Background Although Helicobacter pylori ( H . pylori ) infection is closely associated with the development of peptic ulcer, its involvement in pathophysiology in the lower intestinal tract and gastrointestinal (GI) motility remains unclear. Glucagon-like peptide-1 (GLP-1) is a gut hormone produced in the lower intestinal tract and involved in GI motility. Here, we investigated the effect of H . pylori infection on the link between GLP-1 expression and motility of the GI tract. Methods C57BL/6 mice were inoculated with a H . pylori strain. Twelve weeks later, the H . pylori -infected mice underwent H . pylori eradication treatment. GI tissues were obtained from the mice at various time intervals, and evaluated for the severity of gastric inflammatory cell infiltration and immunohistochemical expression of GLP-1 and PAX6 in the colonic mucosa. Gastrointestinal transit time (GITT) was measured by administration of carmine-red solution. Results GLP-1 was expressed in the endocrine cells of the colonic mucosa, and PAX6 immunoreactivity was co-localized in such cells.

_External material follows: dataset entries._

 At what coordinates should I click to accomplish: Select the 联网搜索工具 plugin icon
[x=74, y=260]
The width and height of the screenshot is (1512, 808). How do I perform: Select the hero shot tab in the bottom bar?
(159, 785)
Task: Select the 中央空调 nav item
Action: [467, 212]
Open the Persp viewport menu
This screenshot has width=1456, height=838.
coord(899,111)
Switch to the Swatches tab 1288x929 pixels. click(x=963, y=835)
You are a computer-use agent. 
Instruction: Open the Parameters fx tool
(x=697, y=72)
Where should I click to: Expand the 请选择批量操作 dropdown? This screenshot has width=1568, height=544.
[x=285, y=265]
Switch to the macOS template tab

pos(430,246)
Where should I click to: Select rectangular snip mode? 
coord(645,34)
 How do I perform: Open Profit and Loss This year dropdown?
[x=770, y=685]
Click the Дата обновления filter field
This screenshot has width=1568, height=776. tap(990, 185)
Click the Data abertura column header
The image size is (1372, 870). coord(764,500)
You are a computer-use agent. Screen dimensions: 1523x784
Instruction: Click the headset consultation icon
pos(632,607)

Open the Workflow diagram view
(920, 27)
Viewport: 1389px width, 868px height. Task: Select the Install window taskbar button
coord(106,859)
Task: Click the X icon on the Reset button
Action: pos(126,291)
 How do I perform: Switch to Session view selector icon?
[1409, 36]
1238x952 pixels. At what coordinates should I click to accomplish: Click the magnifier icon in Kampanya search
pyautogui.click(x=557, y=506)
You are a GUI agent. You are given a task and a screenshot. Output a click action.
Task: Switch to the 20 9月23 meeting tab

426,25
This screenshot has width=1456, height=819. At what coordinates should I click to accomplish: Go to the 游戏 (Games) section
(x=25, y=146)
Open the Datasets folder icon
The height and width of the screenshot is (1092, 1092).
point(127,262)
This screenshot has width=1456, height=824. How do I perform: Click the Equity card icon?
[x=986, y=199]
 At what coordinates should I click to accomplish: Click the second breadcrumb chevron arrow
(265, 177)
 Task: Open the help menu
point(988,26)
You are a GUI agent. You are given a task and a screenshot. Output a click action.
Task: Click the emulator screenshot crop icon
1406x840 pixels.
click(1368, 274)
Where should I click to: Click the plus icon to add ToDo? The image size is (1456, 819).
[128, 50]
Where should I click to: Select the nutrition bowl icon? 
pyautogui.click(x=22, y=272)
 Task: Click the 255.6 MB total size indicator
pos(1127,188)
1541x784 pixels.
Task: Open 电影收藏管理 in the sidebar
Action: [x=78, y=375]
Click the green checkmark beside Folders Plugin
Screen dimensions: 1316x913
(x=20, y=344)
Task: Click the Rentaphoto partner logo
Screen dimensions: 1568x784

The numbers of GLP-1- and PAX6-positive cells in the colon were significantly increased at 12 weeks after H . pylori infection and showed a positive correlation with each other. The GITT was significantly longer in H . pylori -infected mice than in non-infected controls and showed a positive correlation with GLP-1 expression. When H . pylori -infected mice underwent H . pylori eradication, GITT and PAX6/GLP-1 expression did not differ significantly from those in untreated H . pylori -infected mice. Conclusions H . pylori infection may impair GI motility by enhancing the colonic GLP-1/PAX6 expression.